══ INPUT

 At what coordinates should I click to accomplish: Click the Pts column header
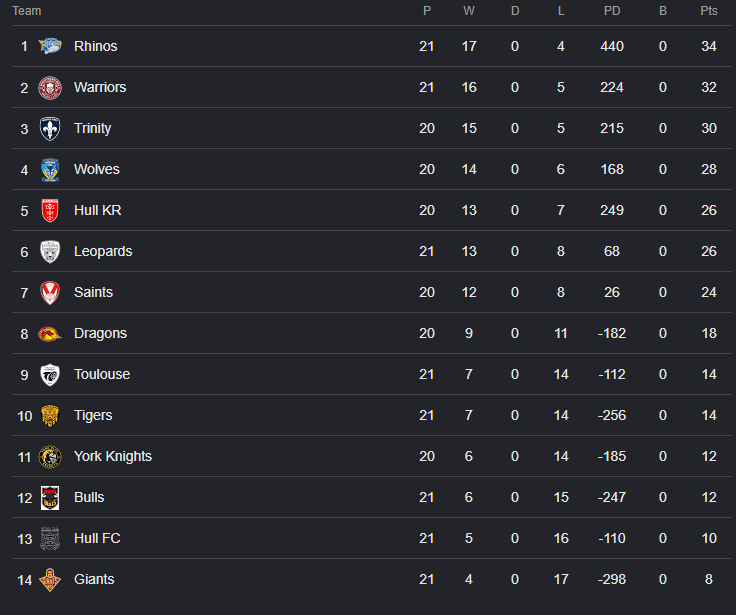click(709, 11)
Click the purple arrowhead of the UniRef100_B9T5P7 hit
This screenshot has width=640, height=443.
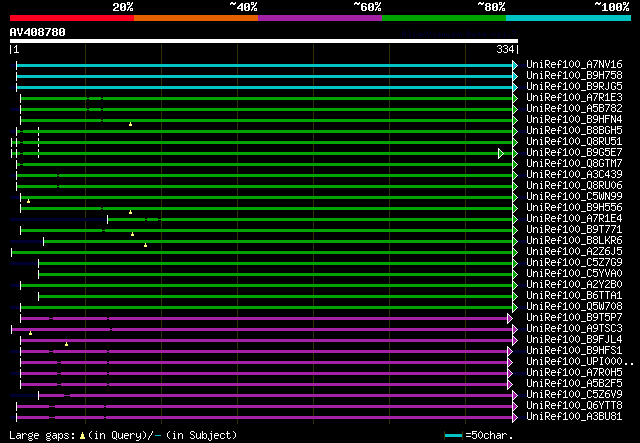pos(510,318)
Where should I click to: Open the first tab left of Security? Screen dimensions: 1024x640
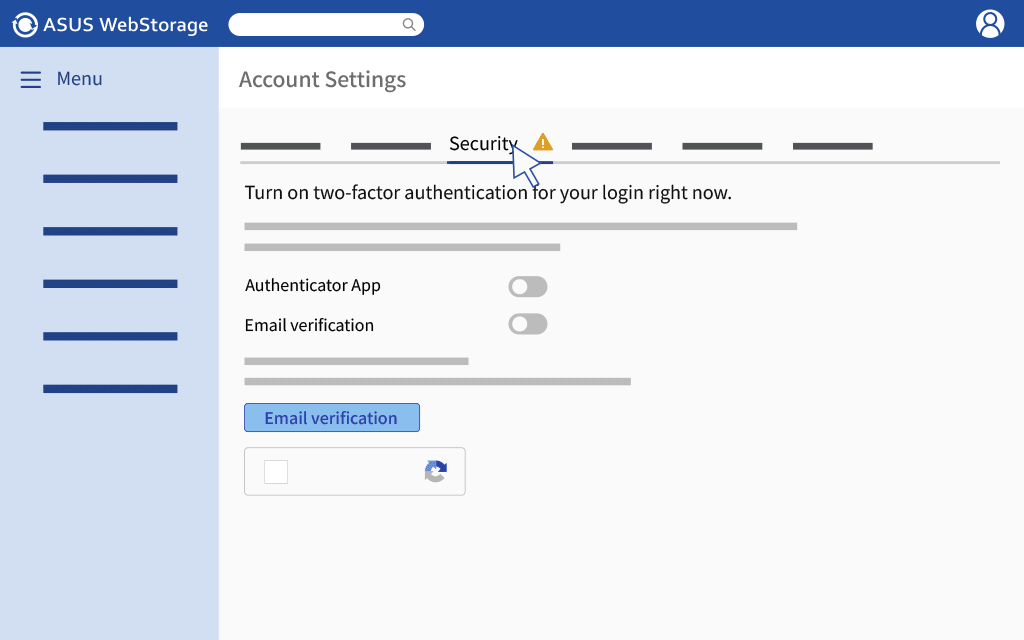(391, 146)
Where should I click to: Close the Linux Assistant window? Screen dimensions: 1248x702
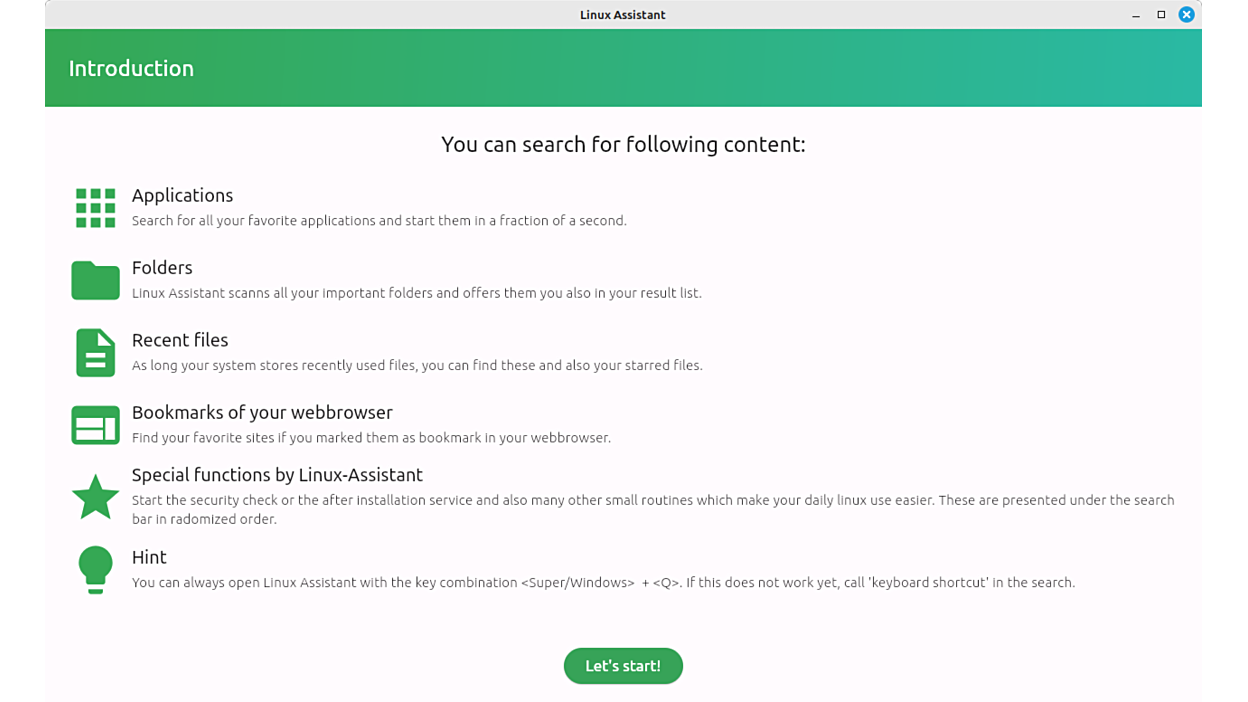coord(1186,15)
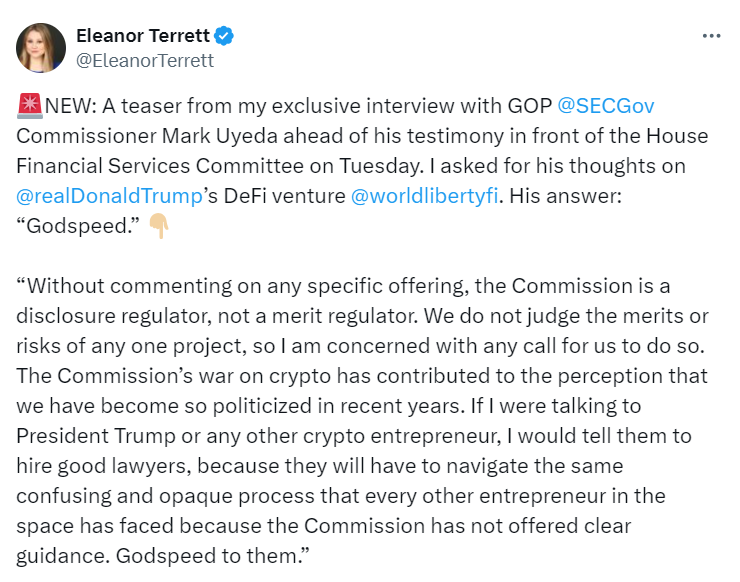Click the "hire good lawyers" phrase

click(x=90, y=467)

════
══ INPUT

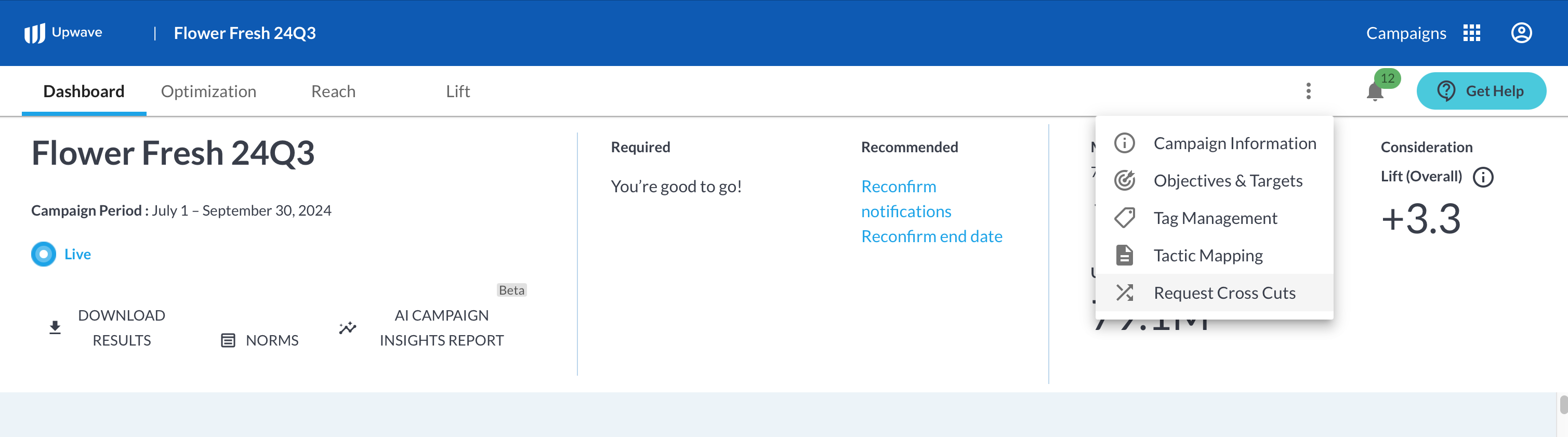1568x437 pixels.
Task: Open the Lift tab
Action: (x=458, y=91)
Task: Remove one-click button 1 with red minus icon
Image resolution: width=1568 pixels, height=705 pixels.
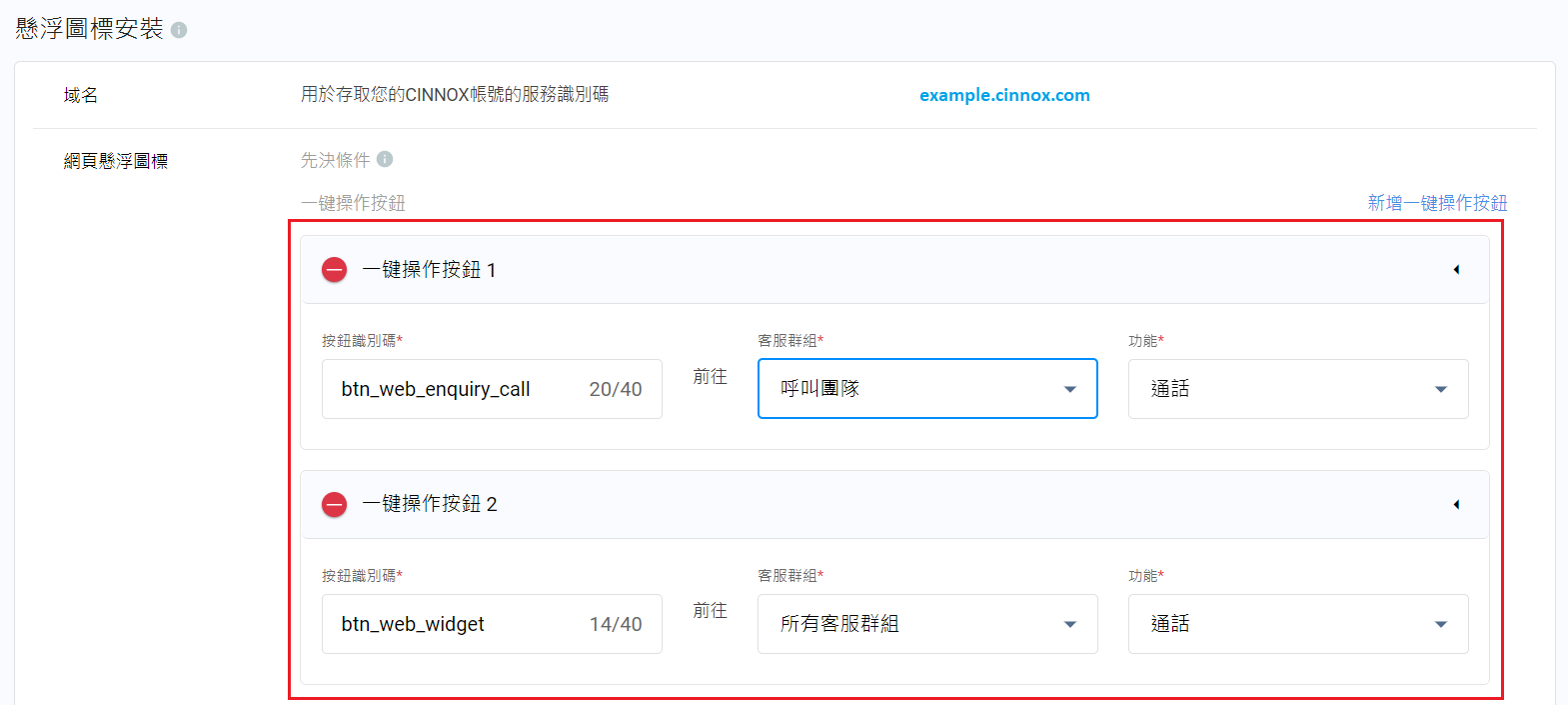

════

**WORK TO COMPLETE**
Reproduce word for word the material above, starting with the line that has "Task: Remove one-click" and stopping after the line that has "Image resolution: width=1568".

**RESPONSE AREA**
Task: Remove one-click button 1 with red minus icon
Image resolution: width=1568 pixels, height=705 pixels.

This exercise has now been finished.